— To do —
Please repeat the listing in its entirety, without any alteration.

*** Opening Dataset extract ***

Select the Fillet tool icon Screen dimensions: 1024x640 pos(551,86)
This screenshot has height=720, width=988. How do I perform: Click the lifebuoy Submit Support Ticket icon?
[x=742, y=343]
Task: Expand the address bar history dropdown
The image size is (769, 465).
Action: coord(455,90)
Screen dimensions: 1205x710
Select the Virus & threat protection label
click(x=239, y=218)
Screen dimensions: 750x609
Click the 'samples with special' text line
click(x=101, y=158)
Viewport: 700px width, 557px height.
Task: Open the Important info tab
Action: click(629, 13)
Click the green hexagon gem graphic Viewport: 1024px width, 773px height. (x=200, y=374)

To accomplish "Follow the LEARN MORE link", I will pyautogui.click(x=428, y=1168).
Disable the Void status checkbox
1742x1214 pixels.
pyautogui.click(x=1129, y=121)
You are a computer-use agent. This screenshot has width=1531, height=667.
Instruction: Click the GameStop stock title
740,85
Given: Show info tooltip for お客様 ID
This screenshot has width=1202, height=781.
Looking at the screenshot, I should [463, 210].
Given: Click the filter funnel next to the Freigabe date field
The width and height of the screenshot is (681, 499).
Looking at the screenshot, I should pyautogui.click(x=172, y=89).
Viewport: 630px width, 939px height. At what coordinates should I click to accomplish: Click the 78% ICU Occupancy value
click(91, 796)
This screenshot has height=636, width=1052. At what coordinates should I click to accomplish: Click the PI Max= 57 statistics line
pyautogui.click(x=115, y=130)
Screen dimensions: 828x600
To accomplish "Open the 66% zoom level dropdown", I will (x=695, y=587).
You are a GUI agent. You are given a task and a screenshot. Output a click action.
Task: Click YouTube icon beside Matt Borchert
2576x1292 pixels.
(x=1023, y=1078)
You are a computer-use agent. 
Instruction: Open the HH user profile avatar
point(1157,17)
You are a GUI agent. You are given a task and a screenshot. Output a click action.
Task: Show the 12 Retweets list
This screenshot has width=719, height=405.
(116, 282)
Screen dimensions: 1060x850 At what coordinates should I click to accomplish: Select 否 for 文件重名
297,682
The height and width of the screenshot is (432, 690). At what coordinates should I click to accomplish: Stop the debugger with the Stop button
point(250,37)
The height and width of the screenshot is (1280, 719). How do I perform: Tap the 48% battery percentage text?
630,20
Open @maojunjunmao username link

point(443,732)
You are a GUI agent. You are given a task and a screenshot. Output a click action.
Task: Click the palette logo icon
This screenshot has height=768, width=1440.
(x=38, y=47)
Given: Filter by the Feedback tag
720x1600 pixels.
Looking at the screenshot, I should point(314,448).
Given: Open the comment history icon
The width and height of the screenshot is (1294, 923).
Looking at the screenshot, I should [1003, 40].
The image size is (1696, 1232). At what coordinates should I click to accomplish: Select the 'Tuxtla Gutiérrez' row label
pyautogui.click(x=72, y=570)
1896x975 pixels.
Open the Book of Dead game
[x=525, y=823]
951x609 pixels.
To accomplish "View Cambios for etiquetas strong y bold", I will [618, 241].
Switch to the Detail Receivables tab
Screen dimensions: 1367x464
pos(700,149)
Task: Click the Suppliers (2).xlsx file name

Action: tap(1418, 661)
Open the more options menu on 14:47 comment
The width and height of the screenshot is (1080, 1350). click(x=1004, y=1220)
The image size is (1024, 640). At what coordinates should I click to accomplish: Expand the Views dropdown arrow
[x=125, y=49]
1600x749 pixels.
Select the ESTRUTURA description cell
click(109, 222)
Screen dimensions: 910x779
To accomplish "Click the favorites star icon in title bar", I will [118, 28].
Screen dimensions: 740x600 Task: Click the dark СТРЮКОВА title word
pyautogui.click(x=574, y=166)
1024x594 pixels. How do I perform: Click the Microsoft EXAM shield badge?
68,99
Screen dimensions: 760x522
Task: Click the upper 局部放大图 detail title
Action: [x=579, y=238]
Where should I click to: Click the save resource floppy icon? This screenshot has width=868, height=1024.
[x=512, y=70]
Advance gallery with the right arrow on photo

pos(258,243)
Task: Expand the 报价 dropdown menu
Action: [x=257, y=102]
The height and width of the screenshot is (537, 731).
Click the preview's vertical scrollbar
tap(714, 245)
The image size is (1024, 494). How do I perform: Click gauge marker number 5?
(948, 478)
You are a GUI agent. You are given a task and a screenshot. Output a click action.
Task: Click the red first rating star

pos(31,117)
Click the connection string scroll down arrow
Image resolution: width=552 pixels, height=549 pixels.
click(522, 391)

*** Closing Dataset extract ***

— Solution to this problem —
Select the Fillet tool icon Screen dimensions: 1024x640 pos(551,86)
This screenshot has height=720, width=988. How do I perform: Click the lifebuoy Submit Support Ticket icon?
[x=742, y=343]
Task: Expand the address bar history dropdown
The image size is (769, 465).
Action: coord(455,90)
Screen dimensions: 1205x710
Select the Virus & threat protection label
click(x=239, y=218)
Screen dimensions: 750x609
Click the 'samples with special' text line
click(x=101, y=158)
Viewport: 700px width, 557px height.
Task: Open the Important info tab
Action: click(629, 13)
Click the green hexagon gem graphic Viewport: 1024px width, 773px height. (x=200, y=374)

To accomplish "Follow the LEARN MORE link", I will pyautogui.click(x=428, y=1168).
Disable the Void status checkbox
1742x1214 pixels.
pyautogui.click(x=1129, y=121)
You are a computer-use agent. This screenshot has width=1531, height=667.
Instruction: Click the GameStop stock title
740,85
Given: Show info tooltip for お客様 ID
This screenshot has width=1202, height=781.
Looking at the screenshot, I should [463, 210].
Given: Click the filter funnel next to the Freigabe date field
The width and height of the screenshot is (681, 499).
Looking at the screenshot, I should pyautogui.click(x=172, y=89).
Viewport: 630px width, 939px height. At what coordinates should I click to accomplish: Click the 78% ICU Occupancy value
click(91, 796)
This screenshot has height=636, width=1052. At what coordinates should I click to accomplish: Click the PI Max= 57 statistics line
pyautogui.click(x=115, y=130)
Screen dimensions: 828x600
To accomplish "Open the 66% zoom level dropdown", I will (x=695, y=587).
You are a GUI agent. You are given a task and a screenshot. Output a click action.
Task: Click YouTube icon beside Matt Borchert
2576x1292 pixels.
(x=1023, y=1078)
You are a computer-use agent. 
Instruction: Open the HH user profile avatar
point(1157,17)
You are a GUI agent. You are given a task and a screenshot. Output a click action.
Task: Show the 12 Retweets list
This screenshot has width=719, height=405.
(116, 282)
Screen dimensions: 1060x850 At what coordinates should I click to accomplish: Select 否 for 文件重名
297,682
The height and width of the screenshot is (432, 690). At what coordinates should I click to accomplish: Stop the debugger with the Stop button
point(250,37)
The height and width of the screenshot is (1280, 719). How do I perform: Tap the 48% battery percentage text?
630,20
Open @maojunjunmao username link

point(443,732)
You are a GUI agent. You are given a task and a screenshot. Output a click action.
Task: Click the palette logo icon
This screenshot has height=768, width=1440.
(x=38, y=47)
Given: Filter by the Feedback tag
720x1600 pixels.
Looking at the screenshot, I should point(314,448).
Given: Open the comment history icon
The width and height of the screenshot is (1294, 923).
Looking at the screenshot, I should [1003, 40].
The image size is (1696, 1232). At what coordinates should I click to accomplish: Select the 'Tuxtla Gutiérrez' row label
pyautogui.click(x=72, y=570)
1896x975 pixels.
Open the Book of Dead game
[x=525, y=823]
951x609 pixels.
To accomplish "View Cambios for etiquetas strong y bold", I will [618, 241].
Switch to the Detail Receivables tab
Screen dimensions: 1367x464
pos(700,149)
Task: Click the Suppliers (2).xlsx file name

Action: tap(1418, 661)
Open the more options menu on 14:47 comment
The width and height of the screenshot is (1080, 1350). click(x=1004, y=1220)
The image size is (1024, 640). At what coordinates should I click to accomplish: Expand the Views dropdown arrow
[x=125, y=49]
1600x749 pixels.
Select the ESTRUTURA description cell
click(109, 222)
Screen dimensions: 910x779
To accomplish "Click the favorites star icon in title bar", I will [118, 28].
Screen dimensions: 740x600 Task: Click the dark СТРЮКОВА title word
pyautogui.click(x=574, y=166)
1024x594 pixels. How do I perform: Click the Microsoft EXAM shield badge?
68,99
Screen dimensions: 760x522
Task: Click the upper 局部放大图 detail title
Action: [x=579, y=238]
Where should I click to: Click the save resource floppy icon? This screenshot has width=868, height=1024.
[x=512, y=70]
Advance gallery with the right arrow on photo

pos(258,243)
Task: Expand the 报价 dropdown menu
Action: [x=257, y=102]
The height and width of the screenshot is (537, 731).
Click the preview's vertical scrollbar
tap(714, 245)
The image size is (1024, 494). How do I perform: Click gauge marker number 5?
(948, 478)
You are a GUI agent. You are given a task and a screenshot. Output a click action.
Task: Click the red first rating star

pos(31,117)
Click the connection string scroll down arrow
Image resolution: width=552 pixels, height=549 pixels.
click(522, 391)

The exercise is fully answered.